UNITED STATES of America, Plaintiff-Appellee, v. Christopher T. LANGFORD, Defendant-Appellant.

No. 02-1167.

Decided: December 31, 2002

Before POSNER, EASTERBROOK, and MANION, Circuit Judges. Winfield D. Ong (argued), Office of the U.S. Attorney, Indianapolis, IN, for plaintiff-appellee. William H. Dazey, Jr. (argued), Indiana Federal Community Defenders, Inc., Indianapolis, IN, for defendant-appellant.

The only question raised by this criminal appeal is the lawfulness of the search that discovered the gun that led to the defendant's conviction of being a felon in possession of a firearm.   The search is challenged both as unsupported by probable cause and as executed without due warning to the residents (including the defendant) of the house that was searched.

The search was based on a warrant issued by a state judge.   The police officer's affidavit submitted in support of the application for the warrant identified the house and reported that two unidentified informants had reported that one of the residents (not Langford) was dealing drugs from it.   A lawful search of the garbage from the house turned up evidence of marijuana use, though not in such a quantity as to show that the defendant or any other residents were actually dealers rather than merely consumers.   The garbage contained correspondence of Langford, but the affidavit did not mention it.   Also found in the garbage was what the affidavit described as a “drug ledger,” consisting of a sheet of paper with the following written on it:

The right-hand column differs from the left only in the addition of $850 apparently omitted from the left-hand column by accident (the figure “11” doubtless just indicates the steps in adding 850 to 1475 of carrying 1000 from the hundreds column, where 800 is added to 1400, to the thousands column, where 1 becomes 2 as a result of the carrying).   Confining ourselves therefore to the left-hand column, the only sense we can make of it is of a list of amounts received from or owed to several people (although “Bills” might refer to expenses or receivables, “Room” might refer to rent owing or owed-several unrelated persons were living in the house-and “PEE” might be an abbreviation for some category of expenses or receipts), which are added up and then for unknown reasons increased by $3400.

The affidavit does not explain by what reasoning this becomes revealed as a drug ledger, and as to that all the officer could say at trial was that he found the rounding of the numbers to the nearest $25 suspicious.   No evidence concerning similar lists found in other cases to be drug records was introduced that might have provided a rational basis for the officer's hunch.   The district judge said that the list was “sufficiently described as a ledger for dealing in drugs,” but he too suggested no basis for the characterization.

Putting the list to one side as insolubly ambiguous on this record, we are left with a very thin case for a warrant to search for evidence of drug dealing as opposed to drug use.   The ratio of drug users to drug dealers is very high, so that if this warrant is lawful, the implication is that any hostile neighbor can report a person as a drug dealer and if the police look in his garbage and find that he is among the several million users of “recreational” drugs in this country the police can search his house for evidence that he is a dealer even though they have no reason to think that he is one.   This is not a case in which the tipster is a confidential informant, someone in whom the police have some basis for reposing confidence, as in United States v.
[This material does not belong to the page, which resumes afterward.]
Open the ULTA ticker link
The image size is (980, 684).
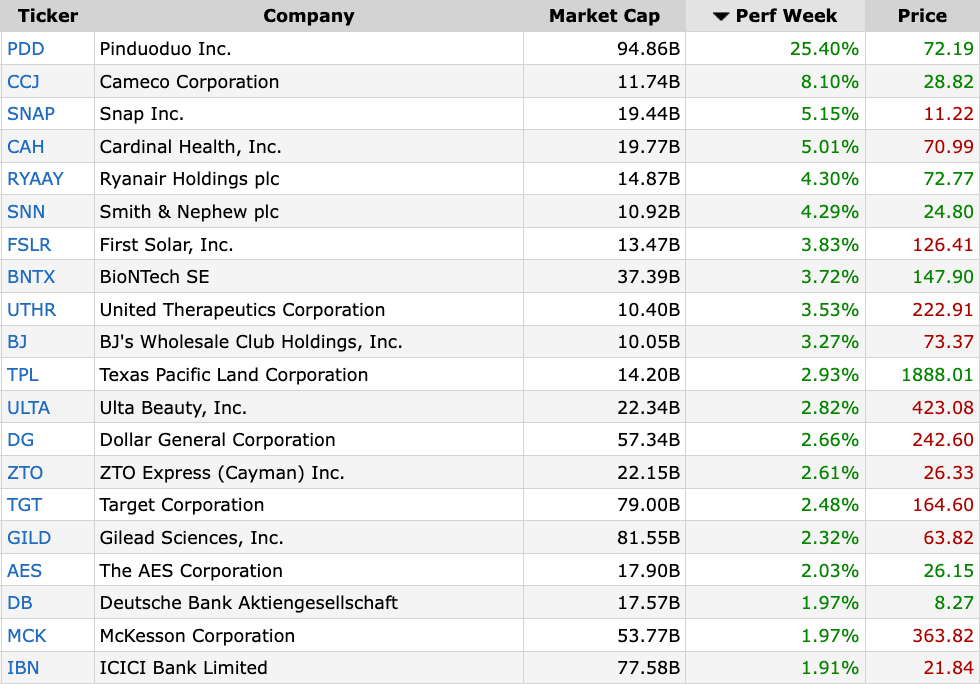click(x=28, y=408)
Gonzalez-Rodriguez, 239 F.3d 948, 950-51 (8th Cir.2001), and in United States v. Le, 173 F.3d 1258, 1265-67 (10th Cir.1999), or in which a garbage search (which does not require probable cause) turns up evidence suggestive of dealing rather than of mere use.
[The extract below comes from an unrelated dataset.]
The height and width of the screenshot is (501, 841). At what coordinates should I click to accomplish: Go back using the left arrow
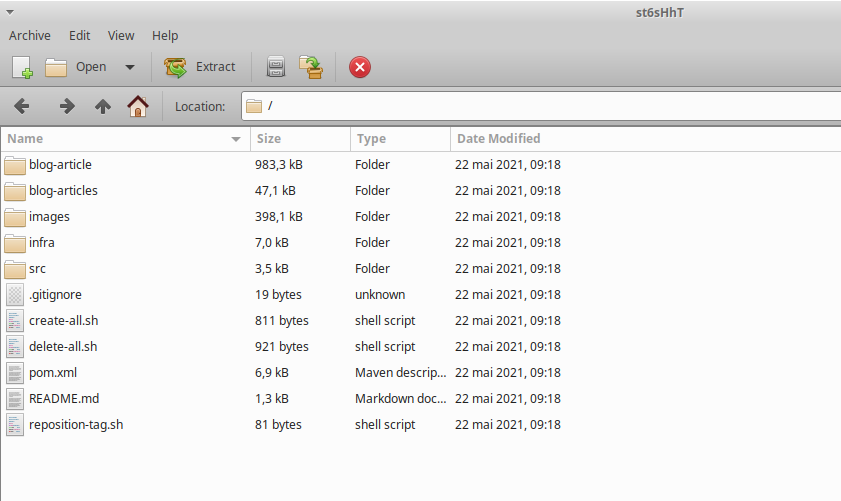click(x=22, y=106)
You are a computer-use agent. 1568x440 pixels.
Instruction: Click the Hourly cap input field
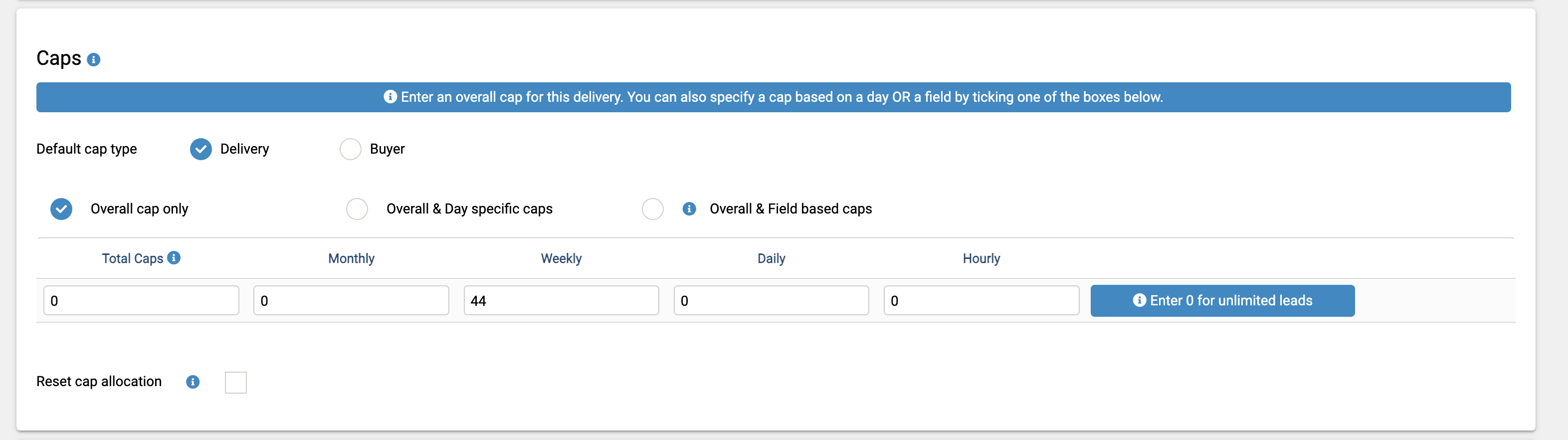pyautogui.click(x=981, y=301)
 Mere possession of marijuana is a crime in Indiana and the tips from the informants plus the search of the garbage provided probable cause to believe that someone in the house was committing that crime, but the government does not seek to defend Langford's conviction on that basis.   True, the search for drugs in the house would have uncovered the gun, but we haven't found cases (nor does common sense suggest) that guns are typically associated with the possession of marijuana, as distinct from dealing in marijuana and other illegal drugs.   Property cannot be seized merely because it is visible to police conducting a lawful search;  it must appear to be contraband or evidence of crime.  Horton v. California, 496 U.S. 128, 136-37, 110 S.Ct. 2301, 110 L.Ed.2d 112 (1990).   Otherwise the police could have carted off the entire contents of the house.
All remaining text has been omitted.